Where the word "Choose" appears in a line below, copy the whole line.
::: Extracted records :::
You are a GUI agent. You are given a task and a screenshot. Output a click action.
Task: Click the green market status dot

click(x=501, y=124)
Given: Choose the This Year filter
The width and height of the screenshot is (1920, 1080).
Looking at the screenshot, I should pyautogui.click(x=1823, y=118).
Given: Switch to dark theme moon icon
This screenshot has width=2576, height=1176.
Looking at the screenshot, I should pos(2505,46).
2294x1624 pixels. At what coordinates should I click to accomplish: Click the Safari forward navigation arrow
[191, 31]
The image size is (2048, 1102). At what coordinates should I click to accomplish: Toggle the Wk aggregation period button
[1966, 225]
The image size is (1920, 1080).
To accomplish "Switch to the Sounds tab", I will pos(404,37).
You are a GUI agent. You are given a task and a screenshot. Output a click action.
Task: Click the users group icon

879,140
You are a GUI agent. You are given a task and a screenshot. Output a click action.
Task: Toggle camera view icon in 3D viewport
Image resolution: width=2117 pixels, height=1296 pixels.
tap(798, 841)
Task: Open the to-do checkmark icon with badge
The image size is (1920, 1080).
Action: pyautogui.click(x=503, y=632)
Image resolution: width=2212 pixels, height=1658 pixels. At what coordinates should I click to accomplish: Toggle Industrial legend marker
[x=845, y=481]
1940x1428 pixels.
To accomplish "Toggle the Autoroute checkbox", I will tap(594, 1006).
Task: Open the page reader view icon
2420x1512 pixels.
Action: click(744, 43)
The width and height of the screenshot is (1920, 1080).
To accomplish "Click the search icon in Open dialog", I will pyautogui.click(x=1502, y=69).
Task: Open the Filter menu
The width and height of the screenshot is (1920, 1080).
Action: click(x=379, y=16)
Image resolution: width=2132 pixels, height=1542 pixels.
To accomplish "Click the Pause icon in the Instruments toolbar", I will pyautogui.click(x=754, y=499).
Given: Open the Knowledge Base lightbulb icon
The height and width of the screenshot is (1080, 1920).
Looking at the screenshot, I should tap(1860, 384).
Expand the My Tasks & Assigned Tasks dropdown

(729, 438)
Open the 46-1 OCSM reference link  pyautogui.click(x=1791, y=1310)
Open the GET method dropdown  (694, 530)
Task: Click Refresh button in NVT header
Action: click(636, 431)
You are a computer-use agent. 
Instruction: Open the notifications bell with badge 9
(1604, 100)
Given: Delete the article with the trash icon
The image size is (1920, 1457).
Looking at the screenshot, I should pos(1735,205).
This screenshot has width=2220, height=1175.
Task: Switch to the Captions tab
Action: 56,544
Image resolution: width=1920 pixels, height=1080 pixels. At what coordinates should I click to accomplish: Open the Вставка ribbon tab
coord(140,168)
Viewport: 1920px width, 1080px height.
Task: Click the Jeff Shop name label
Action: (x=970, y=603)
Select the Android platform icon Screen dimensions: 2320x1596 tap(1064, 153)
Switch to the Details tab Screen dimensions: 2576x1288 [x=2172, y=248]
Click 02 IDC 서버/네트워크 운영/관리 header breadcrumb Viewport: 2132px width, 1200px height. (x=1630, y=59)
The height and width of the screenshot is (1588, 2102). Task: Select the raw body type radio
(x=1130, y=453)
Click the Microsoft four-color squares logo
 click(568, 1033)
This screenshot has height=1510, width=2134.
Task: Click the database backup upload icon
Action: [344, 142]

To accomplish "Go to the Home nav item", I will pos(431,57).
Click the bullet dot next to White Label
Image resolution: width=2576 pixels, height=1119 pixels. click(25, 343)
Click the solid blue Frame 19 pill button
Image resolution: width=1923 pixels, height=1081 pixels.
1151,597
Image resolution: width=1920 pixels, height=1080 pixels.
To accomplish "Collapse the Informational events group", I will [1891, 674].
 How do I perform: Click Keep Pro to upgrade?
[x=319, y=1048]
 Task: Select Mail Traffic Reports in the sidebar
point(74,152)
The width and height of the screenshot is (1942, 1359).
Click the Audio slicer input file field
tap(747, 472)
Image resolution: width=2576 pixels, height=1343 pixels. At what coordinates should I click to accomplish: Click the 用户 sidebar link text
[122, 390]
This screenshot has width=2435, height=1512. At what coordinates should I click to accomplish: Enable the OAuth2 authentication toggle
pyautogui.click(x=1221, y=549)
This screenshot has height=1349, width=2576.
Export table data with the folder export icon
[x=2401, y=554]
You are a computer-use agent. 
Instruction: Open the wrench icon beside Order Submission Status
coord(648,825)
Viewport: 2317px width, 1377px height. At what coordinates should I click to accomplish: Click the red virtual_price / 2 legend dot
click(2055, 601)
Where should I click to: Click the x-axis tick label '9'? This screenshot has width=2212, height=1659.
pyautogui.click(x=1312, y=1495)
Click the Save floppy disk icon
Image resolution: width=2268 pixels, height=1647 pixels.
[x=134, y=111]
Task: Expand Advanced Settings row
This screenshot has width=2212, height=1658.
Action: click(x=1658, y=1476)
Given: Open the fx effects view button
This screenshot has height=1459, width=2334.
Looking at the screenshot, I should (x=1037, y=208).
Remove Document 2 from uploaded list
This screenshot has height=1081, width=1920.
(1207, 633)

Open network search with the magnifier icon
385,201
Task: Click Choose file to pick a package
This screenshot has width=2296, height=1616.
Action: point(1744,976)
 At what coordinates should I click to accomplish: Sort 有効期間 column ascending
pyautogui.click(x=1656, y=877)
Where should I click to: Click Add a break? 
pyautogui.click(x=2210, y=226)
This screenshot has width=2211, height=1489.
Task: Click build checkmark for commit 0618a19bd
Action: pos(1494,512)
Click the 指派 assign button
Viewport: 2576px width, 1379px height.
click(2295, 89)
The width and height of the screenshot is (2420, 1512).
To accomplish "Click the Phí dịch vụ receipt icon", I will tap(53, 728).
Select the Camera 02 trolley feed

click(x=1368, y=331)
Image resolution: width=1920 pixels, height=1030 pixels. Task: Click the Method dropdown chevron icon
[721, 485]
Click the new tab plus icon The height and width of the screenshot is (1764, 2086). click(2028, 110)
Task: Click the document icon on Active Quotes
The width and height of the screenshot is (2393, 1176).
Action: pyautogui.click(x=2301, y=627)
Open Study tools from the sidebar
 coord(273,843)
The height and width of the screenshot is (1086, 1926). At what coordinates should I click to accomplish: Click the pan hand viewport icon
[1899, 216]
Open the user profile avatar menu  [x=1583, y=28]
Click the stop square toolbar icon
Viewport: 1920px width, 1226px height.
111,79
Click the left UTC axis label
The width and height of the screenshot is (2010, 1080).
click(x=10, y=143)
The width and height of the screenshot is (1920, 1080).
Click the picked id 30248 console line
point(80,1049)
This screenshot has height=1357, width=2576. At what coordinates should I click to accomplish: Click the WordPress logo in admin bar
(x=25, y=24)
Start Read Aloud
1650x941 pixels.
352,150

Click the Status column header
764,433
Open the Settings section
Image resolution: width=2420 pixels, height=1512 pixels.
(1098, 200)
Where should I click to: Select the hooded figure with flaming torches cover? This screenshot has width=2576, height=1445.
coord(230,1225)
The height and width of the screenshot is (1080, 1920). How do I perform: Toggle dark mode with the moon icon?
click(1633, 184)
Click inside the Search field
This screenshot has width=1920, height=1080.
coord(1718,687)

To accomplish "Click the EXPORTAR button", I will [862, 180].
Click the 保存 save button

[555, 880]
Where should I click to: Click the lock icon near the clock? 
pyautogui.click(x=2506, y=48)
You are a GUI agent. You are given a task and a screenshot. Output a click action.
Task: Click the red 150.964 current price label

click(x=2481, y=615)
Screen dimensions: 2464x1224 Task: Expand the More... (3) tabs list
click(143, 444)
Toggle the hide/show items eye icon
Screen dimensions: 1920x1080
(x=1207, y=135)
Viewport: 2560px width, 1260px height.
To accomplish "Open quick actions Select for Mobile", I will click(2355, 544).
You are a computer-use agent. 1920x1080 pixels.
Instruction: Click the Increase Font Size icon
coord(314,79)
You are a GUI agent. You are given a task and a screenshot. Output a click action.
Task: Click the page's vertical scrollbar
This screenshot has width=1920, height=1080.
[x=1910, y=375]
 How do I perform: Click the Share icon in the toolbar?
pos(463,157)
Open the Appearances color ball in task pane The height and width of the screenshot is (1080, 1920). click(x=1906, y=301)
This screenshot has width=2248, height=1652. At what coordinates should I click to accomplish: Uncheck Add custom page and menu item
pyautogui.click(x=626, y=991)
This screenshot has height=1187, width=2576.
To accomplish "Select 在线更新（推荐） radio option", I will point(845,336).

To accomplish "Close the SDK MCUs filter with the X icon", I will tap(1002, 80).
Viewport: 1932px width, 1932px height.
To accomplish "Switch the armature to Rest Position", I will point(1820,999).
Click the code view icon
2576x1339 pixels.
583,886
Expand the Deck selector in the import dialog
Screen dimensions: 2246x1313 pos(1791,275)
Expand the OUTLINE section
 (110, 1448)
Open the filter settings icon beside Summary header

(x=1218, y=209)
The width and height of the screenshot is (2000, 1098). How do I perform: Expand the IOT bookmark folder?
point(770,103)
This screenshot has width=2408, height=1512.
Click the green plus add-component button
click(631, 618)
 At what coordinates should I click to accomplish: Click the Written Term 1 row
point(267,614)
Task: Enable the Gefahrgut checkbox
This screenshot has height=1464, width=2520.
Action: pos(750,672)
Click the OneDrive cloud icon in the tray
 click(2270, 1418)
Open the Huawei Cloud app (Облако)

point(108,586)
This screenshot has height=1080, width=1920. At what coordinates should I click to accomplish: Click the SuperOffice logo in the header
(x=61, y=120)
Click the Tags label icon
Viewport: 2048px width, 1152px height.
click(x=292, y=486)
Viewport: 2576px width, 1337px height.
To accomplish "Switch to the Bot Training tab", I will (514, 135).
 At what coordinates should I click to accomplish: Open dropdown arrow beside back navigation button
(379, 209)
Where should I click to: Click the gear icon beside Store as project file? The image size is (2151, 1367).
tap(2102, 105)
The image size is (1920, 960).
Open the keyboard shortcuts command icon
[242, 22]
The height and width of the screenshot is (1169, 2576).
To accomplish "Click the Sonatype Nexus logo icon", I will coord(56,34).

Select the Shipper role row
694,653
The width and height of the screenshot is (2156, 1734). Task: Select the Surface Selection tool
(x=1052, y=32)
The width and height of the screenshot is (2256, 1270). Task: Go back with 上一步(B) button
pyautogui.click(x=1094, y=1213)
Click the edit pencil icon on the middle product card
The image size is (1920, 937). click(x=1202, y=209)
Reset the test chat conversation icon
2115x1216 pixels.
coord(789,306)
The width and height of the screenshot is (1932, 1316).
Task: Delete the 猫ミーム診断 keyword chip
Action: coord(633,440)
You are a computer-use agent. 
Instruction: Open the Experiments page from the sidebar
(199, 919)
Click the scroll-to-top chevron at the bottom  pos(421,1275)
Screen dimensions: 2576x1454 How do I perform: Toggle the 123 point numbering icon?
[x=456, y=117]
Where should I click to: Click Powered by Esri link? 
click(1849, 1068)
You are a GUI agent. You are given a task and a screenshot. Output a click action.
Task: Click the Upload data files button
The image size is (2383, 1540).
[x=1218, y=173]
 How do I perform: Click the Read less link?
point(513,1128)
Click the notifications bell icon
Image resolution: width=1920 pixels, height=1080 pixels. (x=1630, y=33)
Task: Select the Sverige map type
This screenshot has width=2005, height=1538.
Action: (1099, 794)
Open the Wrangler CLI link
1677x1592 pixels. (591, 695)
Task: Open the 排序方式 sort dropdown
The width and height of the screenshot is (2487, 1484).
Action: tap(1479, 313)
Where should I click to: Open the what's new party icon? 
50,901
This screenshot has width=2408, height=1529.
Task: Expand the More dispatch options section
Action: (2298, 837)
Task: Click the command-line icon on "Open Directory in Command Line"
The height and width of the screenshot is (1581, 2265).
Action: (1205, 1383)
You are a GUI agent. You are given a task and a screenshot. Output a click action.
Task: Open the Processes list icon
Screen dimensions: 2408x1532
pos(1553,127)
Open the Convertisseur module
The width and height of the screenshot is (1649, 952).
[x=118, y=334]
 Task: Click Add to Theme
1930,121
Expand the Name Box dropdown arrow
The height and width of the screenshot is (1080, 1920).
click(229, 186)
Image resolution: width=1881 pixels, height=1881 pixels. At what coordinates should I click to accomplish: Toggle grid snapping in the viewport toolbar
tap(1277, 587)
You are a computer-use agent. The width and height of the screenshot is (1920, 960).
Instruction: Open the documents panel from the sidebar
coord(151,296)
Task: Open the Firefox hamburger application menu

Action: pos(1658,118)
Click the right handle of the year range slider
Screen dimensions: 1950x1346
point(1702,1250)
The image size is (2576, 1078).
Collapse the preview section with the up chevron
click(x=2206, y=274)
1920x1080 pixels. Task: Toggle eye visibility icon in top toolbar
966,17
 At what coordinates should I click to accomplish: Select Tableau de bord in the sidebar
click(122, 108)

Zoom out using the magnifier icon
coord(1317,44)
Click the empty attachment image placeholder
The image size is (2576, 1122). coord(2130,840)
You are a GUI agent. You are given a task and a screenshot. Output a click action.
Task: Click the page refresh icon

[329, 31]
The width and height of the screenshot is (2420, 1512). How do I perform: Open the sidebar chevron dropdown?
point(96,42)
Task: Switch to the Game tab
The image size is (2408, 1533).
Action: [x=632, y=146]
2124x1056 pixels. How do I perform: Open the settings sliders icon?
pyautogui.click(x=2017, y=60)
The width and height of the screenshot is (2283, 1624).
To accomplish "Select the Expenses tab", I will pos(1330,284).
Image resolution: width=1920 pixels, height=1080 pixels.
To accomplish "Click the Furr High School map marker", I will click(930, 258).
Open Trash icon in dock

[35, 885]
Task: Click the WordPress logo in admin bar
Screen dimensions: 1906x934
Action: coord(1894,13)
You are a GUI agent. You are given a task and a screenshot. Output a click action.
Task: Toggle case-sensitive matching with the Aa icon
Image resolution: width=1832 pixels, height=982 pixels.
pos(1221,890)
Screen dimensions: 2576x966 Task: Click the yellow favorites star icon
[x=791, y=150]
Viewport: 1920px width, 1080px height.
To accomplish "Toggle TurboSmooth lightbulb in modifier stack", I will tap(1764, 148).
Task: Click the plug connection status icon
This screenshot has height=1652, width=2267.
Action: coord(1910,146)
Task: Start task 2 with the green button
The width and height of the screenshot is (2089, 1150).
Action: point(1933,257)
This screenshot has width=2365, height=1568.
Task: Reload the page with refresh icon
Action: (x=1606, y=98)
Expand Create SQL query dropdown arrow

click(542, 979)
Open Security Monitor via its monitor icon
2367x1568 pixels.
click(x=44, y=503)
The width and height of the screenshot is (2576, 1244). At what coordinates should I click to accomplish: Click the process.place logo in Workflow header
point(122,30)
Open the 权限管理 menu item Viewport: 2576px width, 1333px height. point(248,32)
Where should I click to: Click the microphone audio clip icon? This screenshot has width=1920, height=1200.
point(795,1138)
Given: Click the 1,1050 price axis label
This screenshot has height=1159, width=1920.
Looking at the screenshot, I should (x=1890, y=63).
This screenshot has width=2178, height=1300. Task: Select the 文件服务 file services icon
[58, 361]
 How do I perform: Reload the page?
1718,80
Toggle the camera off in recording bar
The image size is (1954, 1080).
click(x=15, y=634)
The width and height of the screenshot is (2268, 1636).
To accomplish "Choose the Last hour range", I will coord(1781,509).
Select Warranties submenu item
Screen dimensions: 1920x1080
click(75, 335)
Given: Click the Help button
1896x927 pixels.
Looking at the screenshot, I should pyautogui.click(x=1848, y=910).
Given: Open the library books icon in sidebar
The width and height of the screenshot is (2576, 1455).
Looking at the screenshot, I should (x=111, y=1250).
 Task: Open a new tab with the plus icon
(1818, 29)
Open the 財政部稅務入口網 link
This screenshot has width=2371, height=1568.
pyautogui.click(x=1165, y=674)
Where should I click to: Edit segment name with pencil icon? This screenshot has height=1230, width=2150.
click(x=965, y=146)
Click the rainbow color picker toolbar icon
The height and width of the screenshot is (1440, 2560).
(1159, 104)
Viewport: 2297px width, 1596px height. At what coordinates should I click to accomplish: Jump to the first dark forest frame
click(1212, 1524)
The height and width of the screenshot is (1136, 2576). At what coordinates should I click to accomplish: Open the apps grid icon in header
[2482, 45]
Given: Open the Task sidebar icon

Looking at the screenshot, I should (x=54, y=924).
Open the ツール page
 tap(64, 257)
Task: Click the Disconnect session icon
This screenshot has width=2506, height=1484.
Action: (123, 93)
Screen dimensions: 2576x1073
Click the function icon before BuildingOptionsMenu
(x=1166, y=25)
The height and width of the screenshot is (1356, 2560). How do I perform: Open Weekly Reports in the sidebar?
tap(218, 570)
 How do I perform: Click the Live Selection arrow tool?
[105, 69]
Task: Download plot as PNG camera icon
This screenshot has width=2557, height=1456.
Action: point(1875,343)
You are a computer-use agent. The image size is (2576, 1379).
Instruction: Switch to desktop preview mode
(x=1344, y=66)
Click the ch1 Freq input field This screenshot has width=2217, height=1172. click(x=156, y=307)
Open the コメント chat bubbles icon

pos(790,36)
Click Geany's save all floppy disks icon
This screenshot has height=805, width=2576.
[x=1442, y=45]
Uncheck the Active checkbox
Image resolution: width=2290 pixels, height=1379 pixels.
:::
Output for this exercise:
Given: Choose the This Year filter
Task: Click Choose file to pick a package
To accomplish "Choose the Last hour range", I will coord(1781,509).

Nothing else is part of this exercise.